#### Input for this task:
=====
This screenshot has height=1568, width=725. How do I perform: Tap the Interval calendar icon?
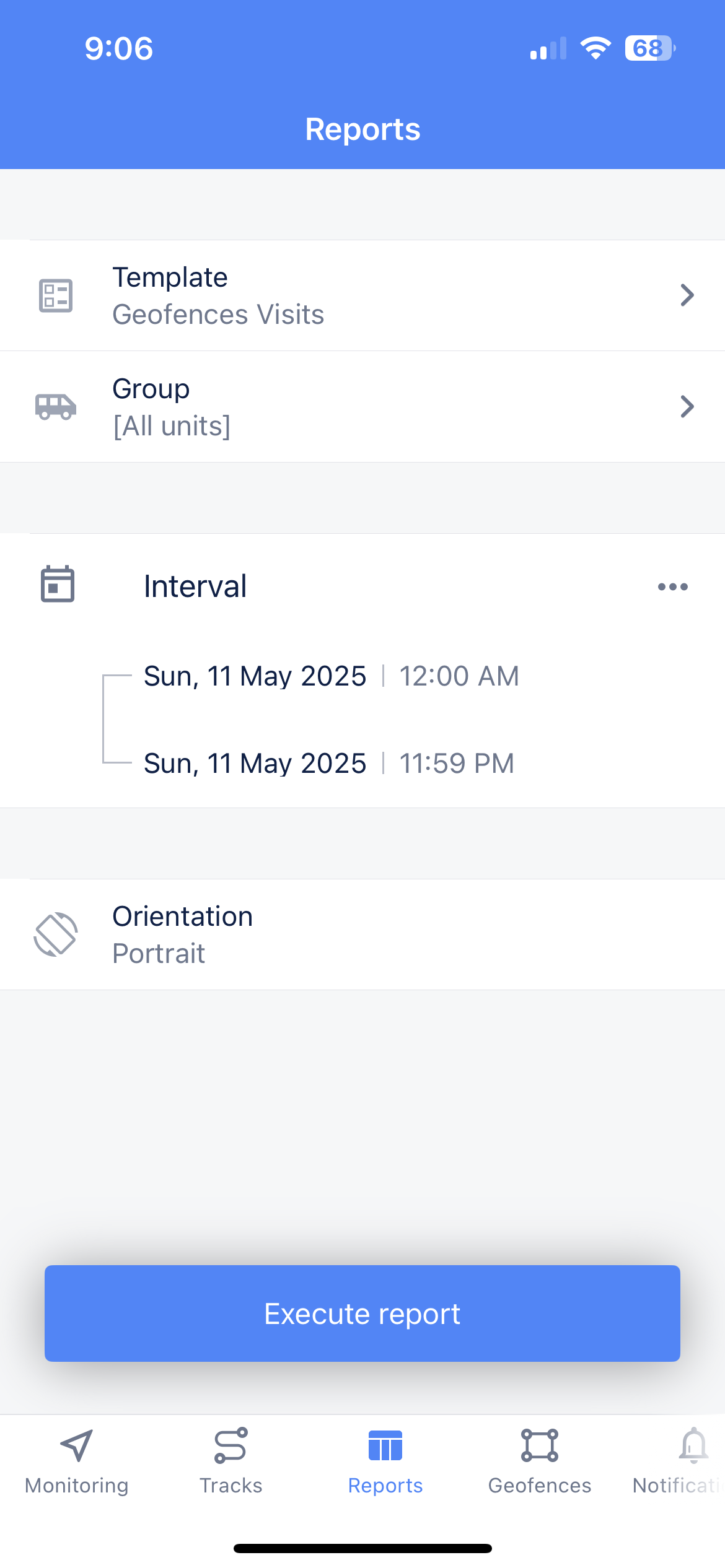(58, 584)
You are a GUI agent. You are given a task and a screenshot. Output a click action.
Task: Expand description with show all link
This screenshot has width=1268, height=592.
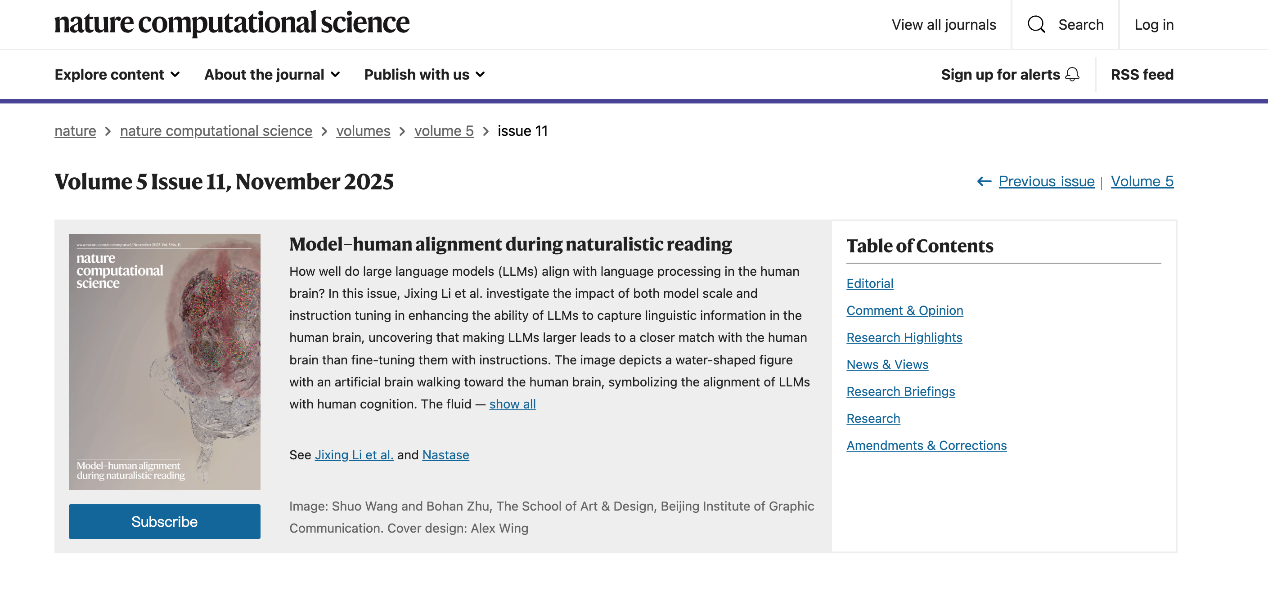click(x=512, y=404)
=====
Repeat all the records above exactly, leaving out any pictures.

This screenshot has height=1568, width=725. How do I perform: Tap the Interval calendar icon?
(58, 584)
You are a GUI agent. You are given a task and a screenshot. Output a click action.
Task: Expand description with show all link
This screenshot has width=1268, height=592.
click(x=512, y=404)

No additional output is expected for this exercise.